= WHAT THE TASK ASKS =
Copy each line of the data below in which the word "button" can be found.

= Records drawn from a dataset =
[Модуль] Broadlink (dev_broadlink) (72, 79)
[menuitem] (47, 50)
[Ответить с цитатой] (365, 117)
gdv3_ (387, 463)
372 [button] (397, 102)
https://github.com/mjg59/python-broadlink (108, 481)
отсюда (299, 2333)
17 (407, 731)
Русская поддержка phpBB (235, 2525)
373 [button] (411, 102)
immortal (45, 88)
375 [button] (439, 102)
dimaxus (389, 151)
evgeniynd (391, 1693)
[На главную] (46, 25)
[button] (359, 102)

= REPLY =
372 [button] (397, 102)
373 [button] (411, 102)
375 [button] (439, 102)
[button] (359, 102)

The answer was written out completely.